The last report was quite funny because it had the news organization’s corps of provincial correspondents casing the bishops around the country, checking if they were going around in a Pajero. Of course, they found nothing.

But if the news organization had just bothered to check the COA records while its editors and writers were breaking expensive bread with the PCSO officialdom, it would have found out there was no Pajero.

Despite guilty of sloppy reporting, despite breaching media ethics and failing to make the proper disclosure of its dinner with the PCSO, despite unwittingly showing that Catholic bishops go around their dioceses in modest vehicles, the news organization, like the rest of the liberal capitalist metropolitan media, continues to undertake for the administration the demolition job on the bishops, insisting that the vehicles the bishops got from PCSO—mainly second-hand SUV’s and a pick-up—were luxury vehicles.

What is worse than the fictionist masquerading as a journalist?
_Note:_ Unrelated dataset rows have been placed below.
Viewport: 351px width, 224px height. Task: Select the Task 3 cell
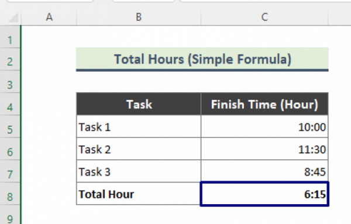coord(139,171)
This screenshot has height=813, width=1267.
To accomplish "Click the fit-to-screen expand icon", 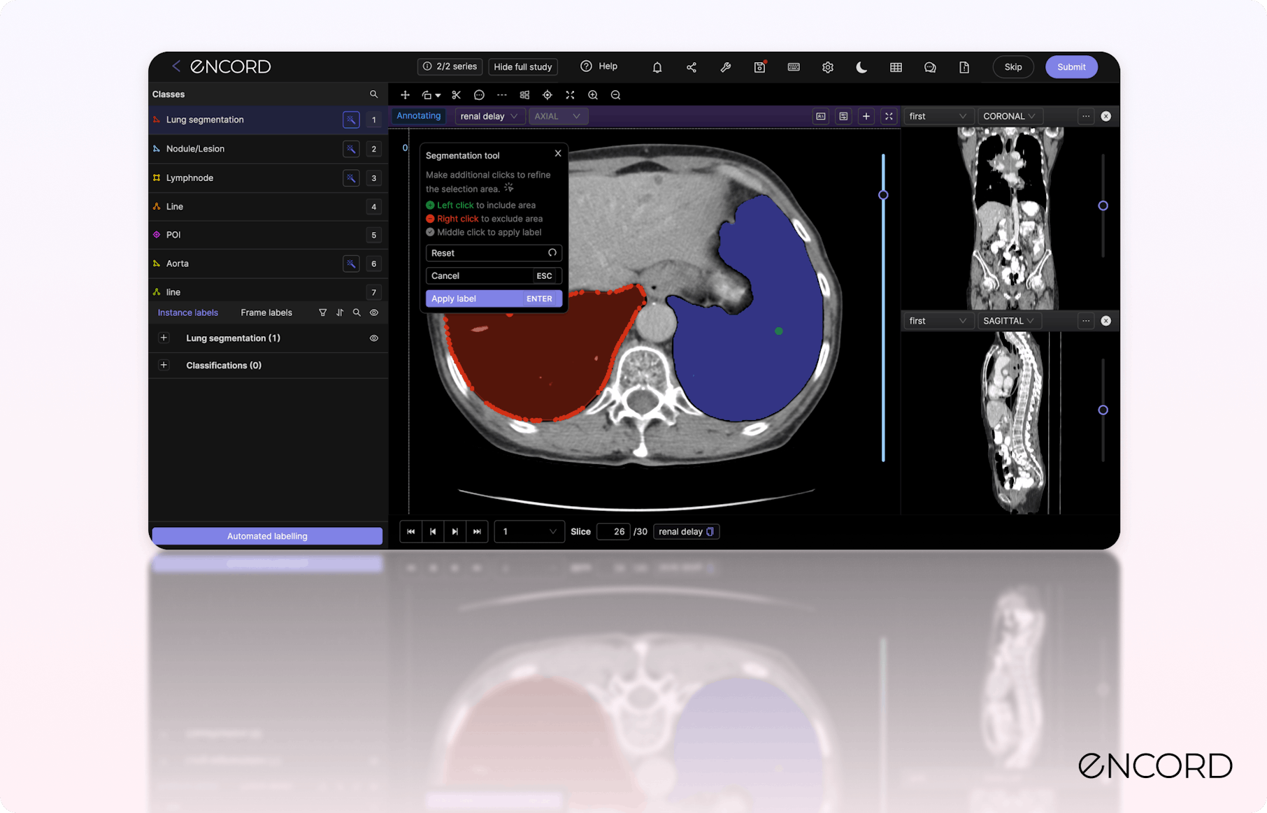I will click(570, 94).
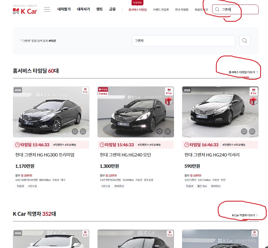Open the 3D view on 그랜저 HG240 모던
Image resolution: width=268 pixels, height=248 pixels.
[169, 101]
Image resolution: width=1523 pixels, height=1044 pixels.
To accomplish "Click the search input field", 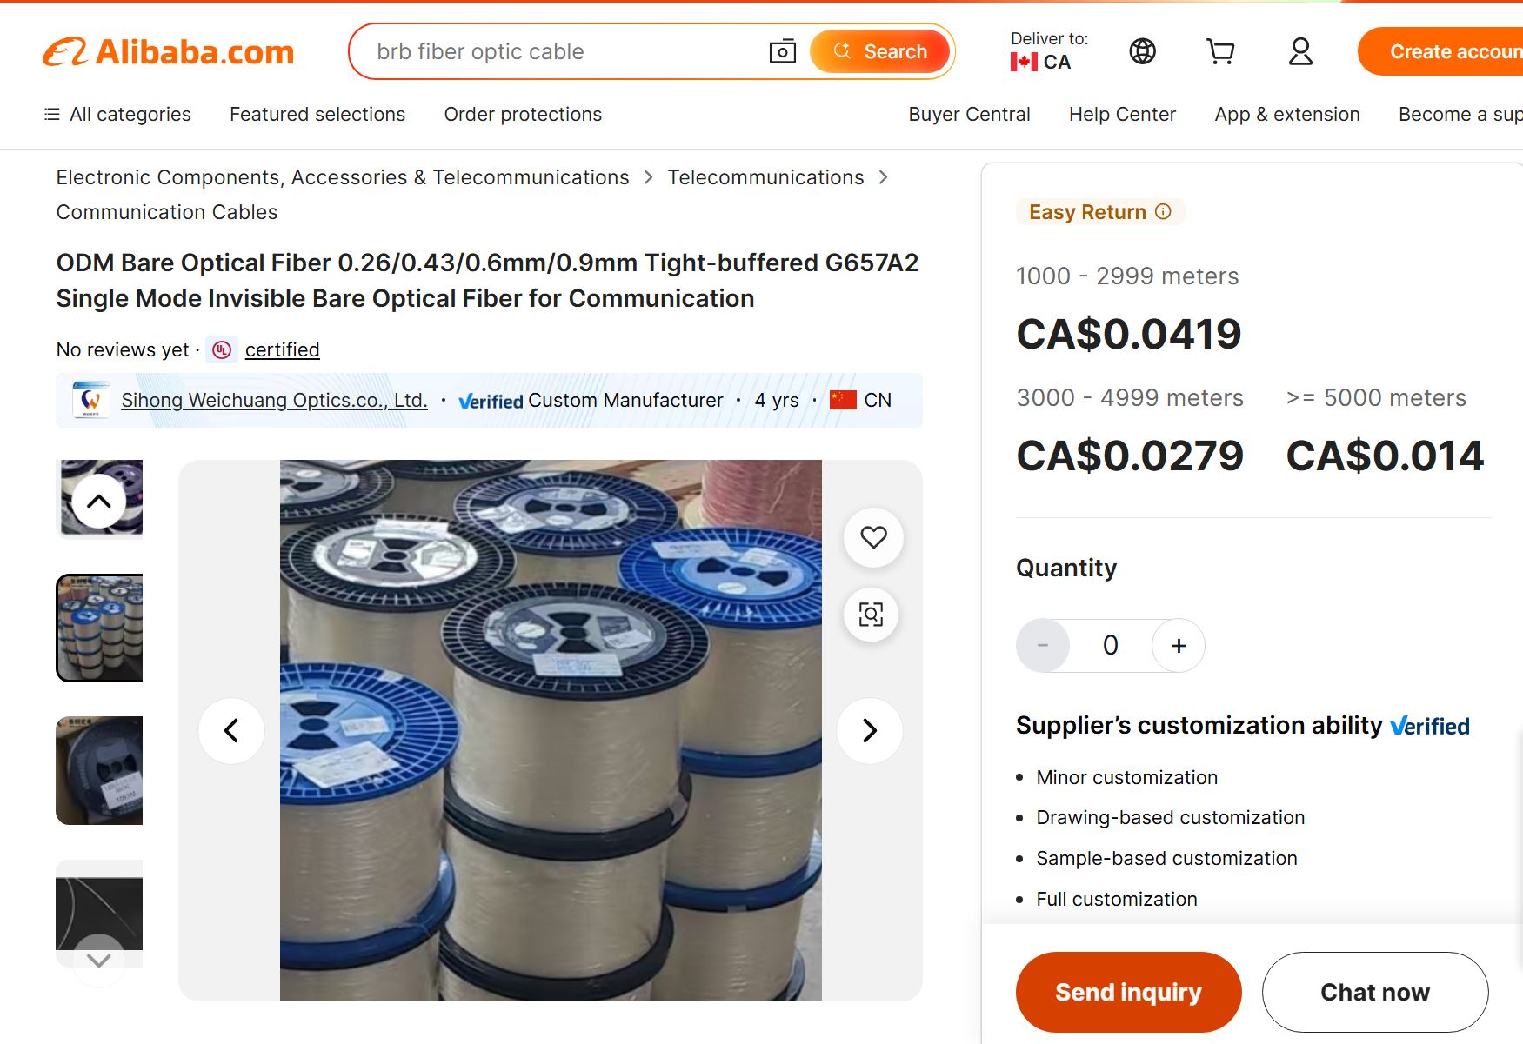I will (x=565, y=51).
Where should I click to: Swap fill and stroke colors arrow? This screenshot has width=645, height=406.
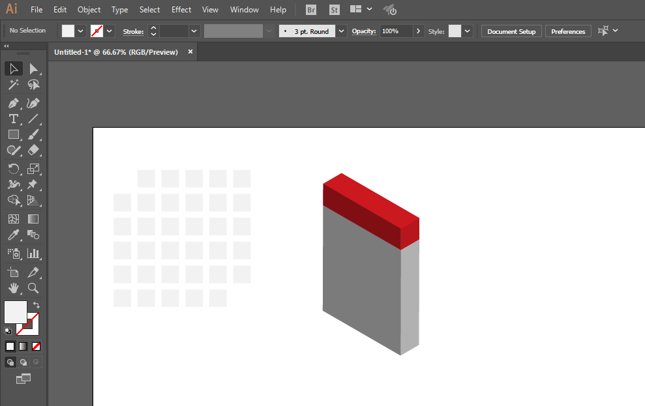pyautogui.click(x=37, y=304)
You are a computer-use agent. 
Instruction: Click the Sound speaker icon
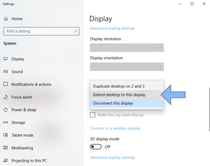pyautogui.click(x=6, y=71)
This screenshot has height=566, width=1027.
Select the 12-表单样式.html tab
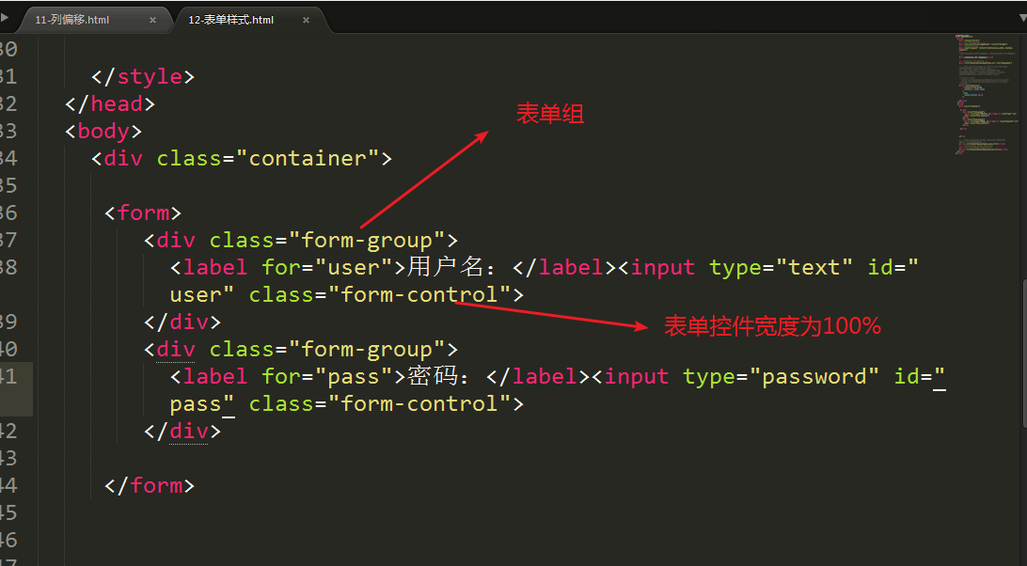pyautogui.click(x=231, y=21)
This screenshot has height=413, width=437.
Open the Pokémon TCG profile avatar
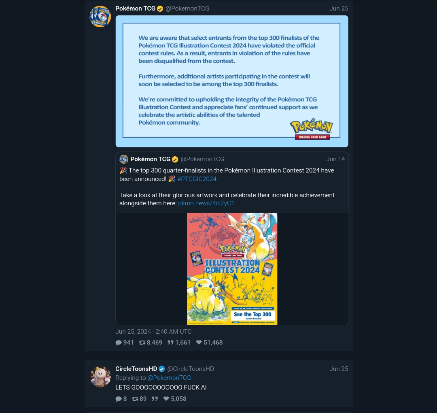click(x=100, y=17)
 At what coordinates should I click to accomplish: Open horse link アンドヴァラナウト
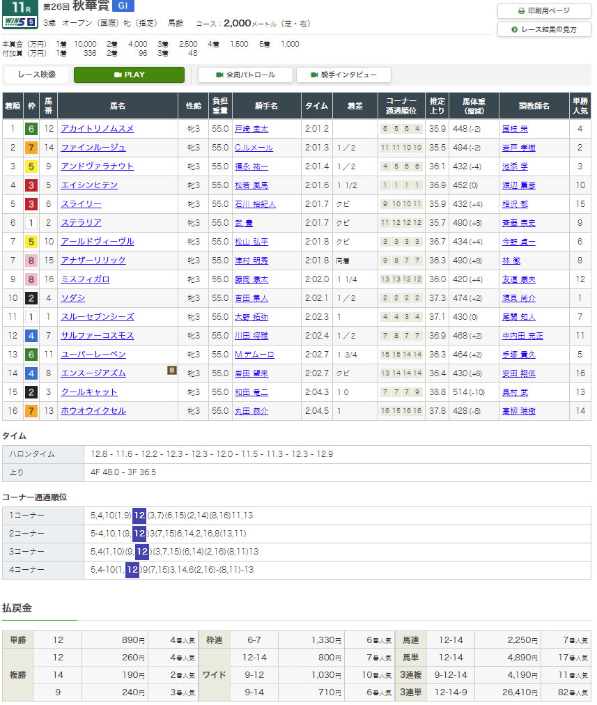[97, 166]
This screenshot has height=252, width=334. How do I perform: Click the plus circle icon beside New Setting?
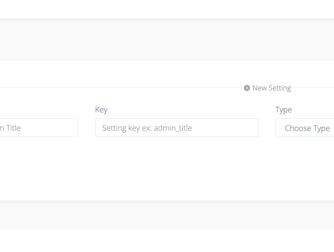[x=247, y=88]
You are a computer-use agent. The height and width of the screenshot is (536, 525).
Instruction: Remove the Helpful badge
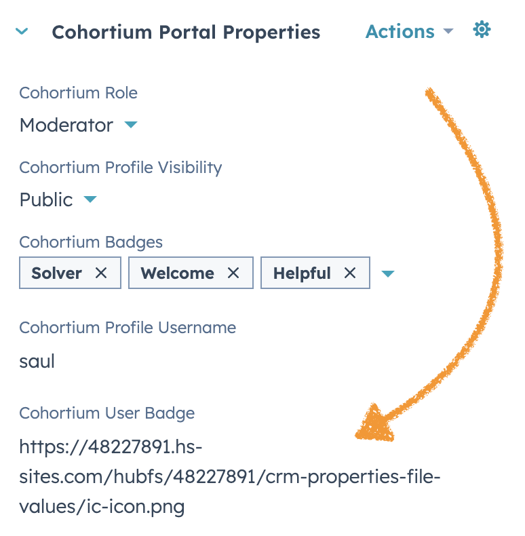pyautogui.click(x=349, y=273)
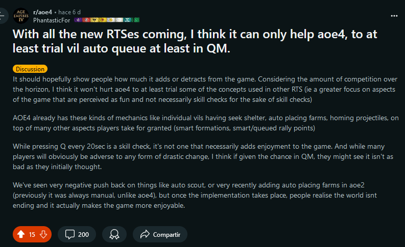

It’s the journalist-fictionist who starts to believe in his own fictions.

The whole episode shows that the lazy, vindictive, deceitful presidency would stop at nothing, to demolish the one morally ascendant institution that stands in the way of its nefarious, immoral design to pass the RH bill, a totalitarian, social-engineering measure. We call on all Thomasians and Filipinos to fight fascism with a slobber’s face.


  1. After googling the news stories, this editorial was referring to the Inquirer who was partly behind the demolition job on the bishops.